Speaking of singing, you wrote the song that Ruby sings in the funeral parlor. What was the inspiration behind that?

There was a time when I was traveling around Europe a lot. It was so interesting, the sensibility, where you’d see a lot of performers who had more personality than they did talent. It was so obvious to me that the personalities were kind of big and flamboyant and bold, but the talent wasn’t there. They’d be singing off key or arrhythmically – and not in a good way. Ruby is a person who’s really living off of her personality, in many ways. She’s not Josephine Baker. She admires her, but she’s not that. She doesn’t have a great singing voice, but she’s got a lot of chutzpah. So I wanted to write a song that was kind of bizarre, in many ways, but one that she just felt so attached to that she just gives it her all in that moment.

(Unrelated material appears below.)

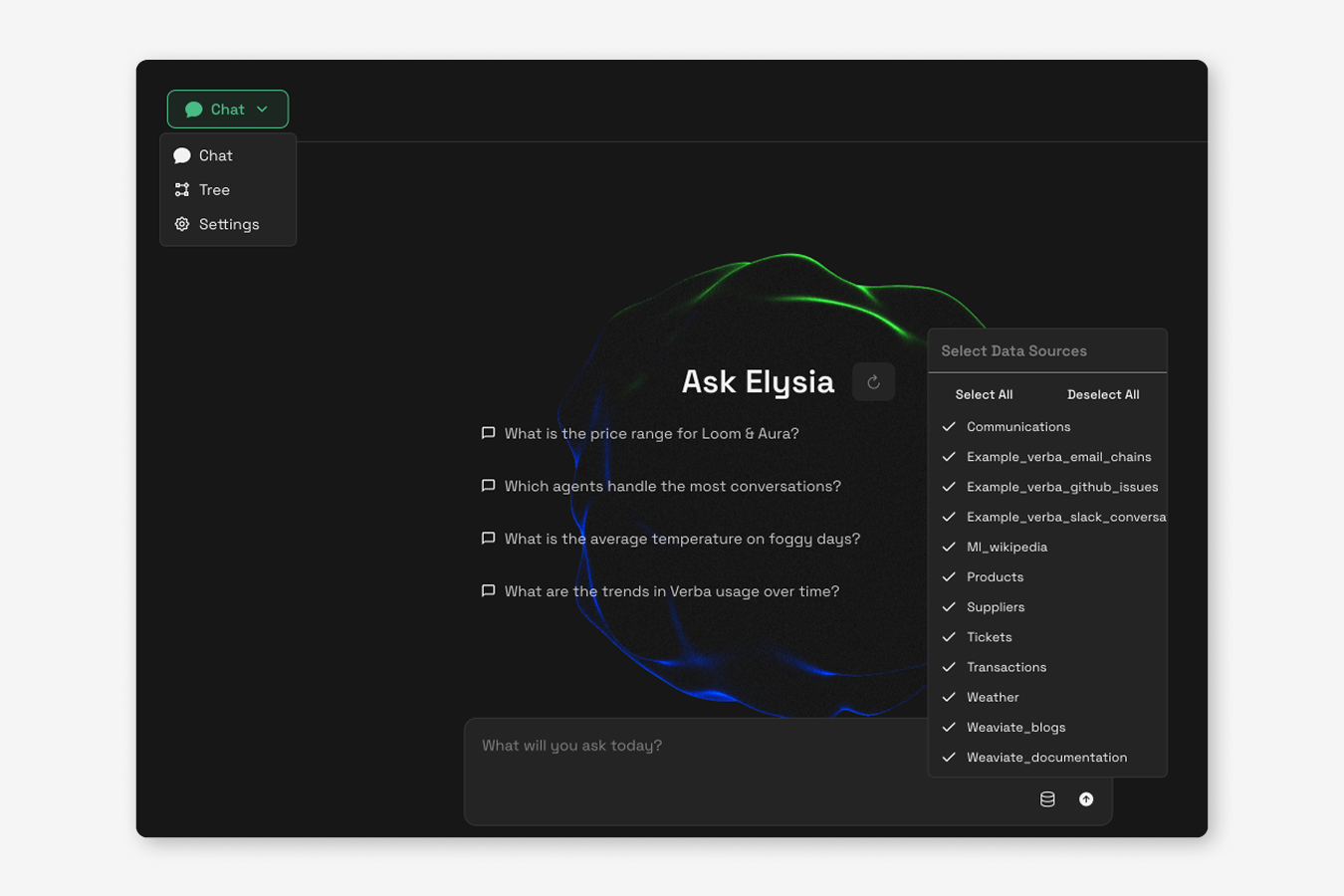1344x896 pixels.
Task: Uncheck the Weather data source
Action: (x=992, y=697)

Another part I thought was really striking was the way you introduced Rainbow binding her breasts. You don’t often see girls represented in film not being prepared for puberty, not wanting people to know about their puberty, and then obviously, she gets her menstrual cycle, and I thought the way you dealt with that shock was really interesting.

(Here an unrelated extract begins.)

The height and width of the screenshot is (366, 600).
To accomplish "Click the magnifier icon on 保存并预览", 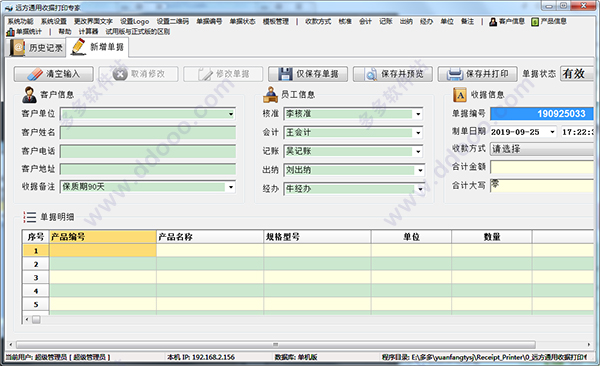I will (370, 74).
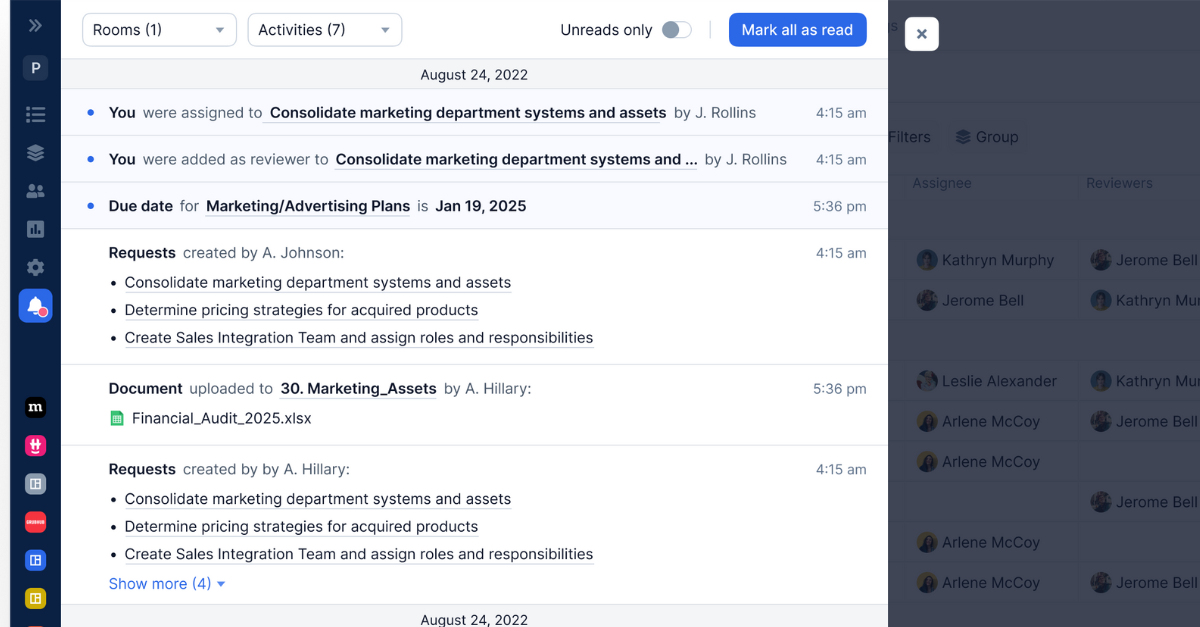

In my own developmental years, I remember certain kinds of stories that I heard in my mother’s beauty parlor about men, about domestic violence, about being unfaithful. Early on, I kind of decided, or maybe it was decided for me, that I was put in this category of tomboy. I very much like sports. I was a very physical child. I had a lot of male friends growing up, and I saw them starting to change. So I felt more comfortable in baggy clothes, clothes that didn’t reveal the body. I didn’t want to talk to anybody about my body. I didn’t want anybody to talk to me about my body. I know some of that is tied up with some of the decisions that I made for the character Rainbow.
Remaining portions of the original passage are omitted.